# growing HC emerge in a large tank



## inkslinger (Jan 1, 2005)

I was think of growing HC emerge in a 110g tank 60x18x24, I have ECO Complete 6 inches in the back and 2.5 in the front . The HC will be for the front only of the tank. I have a canopy with 3 pairs of t5 HO's 54w , 
I'm not plan on running all 3 but maybe 1 pair 3 hr each or should I just use the pair that's over the front and for how long should the lights be on? Big tank should I add a foggier to every thing moist?


----------



## saint (Feb 17, 2010)

I did the dry start method (DSM) on my 2footer with HC but my set up is a iwagumi so the HC was everywhere lol

I misted the tank with a spray bottle and covered the top so the moisture couldnt escape 
I uncovered the top a little at night to let freash air in

I didnt have to mist alot because the moisture would stay in the tank (it looked foggy)

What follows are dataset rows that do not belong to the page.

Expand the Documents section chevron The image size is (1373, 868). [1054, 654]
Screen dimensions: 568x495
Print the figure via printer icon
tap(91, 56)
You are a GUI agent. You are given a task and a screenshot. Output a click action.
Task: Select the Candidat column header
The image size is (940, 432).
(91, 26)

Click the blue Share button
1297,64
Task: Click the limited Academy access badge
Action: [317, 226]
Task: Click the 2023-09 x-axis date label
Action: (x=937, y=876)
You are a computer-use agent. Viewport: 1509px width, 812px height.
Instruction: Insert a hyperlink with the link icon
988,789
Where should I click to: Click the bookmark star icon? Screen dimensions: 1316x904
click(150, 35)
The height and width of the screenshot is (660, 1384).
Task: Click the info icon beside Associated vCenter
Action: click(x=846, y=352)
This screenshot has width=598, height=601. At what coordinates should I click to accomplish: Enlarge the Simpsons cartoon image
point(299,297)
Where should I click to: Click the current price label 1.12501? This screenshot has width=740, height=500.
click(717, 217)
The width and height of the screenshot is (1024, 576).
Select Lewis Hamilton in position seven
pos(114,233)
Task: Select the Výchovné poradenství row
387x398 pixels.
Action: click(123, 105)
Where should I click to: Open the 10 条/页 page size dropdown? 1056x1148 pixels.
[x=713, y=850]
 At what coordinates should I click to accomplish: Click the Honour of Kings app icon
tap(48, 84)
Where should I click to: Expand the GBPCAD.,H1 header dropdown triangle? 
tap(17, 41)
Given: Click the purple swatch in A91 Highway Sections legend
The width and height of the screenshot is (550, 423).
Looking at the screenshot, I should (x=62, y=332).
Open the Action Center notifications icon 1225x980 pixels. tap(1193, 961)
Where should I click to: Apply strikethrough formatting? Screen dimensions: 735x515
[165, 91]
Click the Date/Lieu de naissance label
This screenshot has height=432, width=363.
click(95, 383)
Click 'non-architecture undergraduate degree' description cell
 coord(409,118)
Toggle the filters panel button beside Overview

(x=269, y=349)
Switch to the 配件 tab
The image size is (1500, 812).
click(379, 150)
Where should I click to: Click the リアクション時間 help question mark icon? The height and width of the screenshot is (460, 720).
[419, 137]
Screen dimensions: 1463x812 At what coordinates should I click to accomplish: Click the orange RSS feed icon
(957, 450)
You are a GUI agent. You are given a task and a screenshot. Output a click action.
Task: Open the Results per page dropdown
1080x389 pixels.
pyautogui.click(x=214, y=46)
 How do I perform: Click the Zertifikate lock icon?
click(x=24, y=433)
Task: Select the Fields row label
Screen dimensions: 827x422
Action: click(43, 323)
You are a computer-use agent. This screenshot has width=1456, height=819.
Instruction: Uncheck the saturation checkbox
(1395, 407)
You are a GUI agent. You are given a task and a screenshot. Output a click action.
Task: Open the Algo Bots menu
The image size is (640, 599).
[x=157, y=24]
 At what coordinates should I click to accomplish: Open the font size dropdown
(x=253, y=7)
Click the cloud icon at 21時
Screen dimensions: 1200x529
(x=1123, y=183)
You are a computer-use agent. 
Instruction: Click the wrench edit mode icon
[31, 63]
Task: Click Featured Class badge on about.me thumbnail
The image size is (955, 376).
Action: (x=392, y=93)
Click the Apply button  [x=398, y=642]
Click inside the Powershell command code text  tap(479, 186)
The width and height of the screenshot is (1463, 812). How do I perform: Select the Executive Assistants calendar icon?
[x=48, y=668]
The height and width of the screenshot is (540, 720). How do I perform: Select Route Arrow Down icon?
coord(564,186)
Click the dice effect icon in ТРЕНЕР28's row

I had 4x24w T5HO running for 12-13 hours a day and it grew really quick for me

one suggestion when spraying (misting) dont let the water level get too high, cause when i misted mine and the water settled it was just above the HC at the front and the HC didnt grow as quick or thick as it did at the back

This is how mine turned out
1 week after planting









2 weeks









4-5 weeks and filled


----------



## kwokwok (Aug 13, 2010)

looks wonderful saints!.. will try to have the same patience with my front lawn of hc~ =)


----------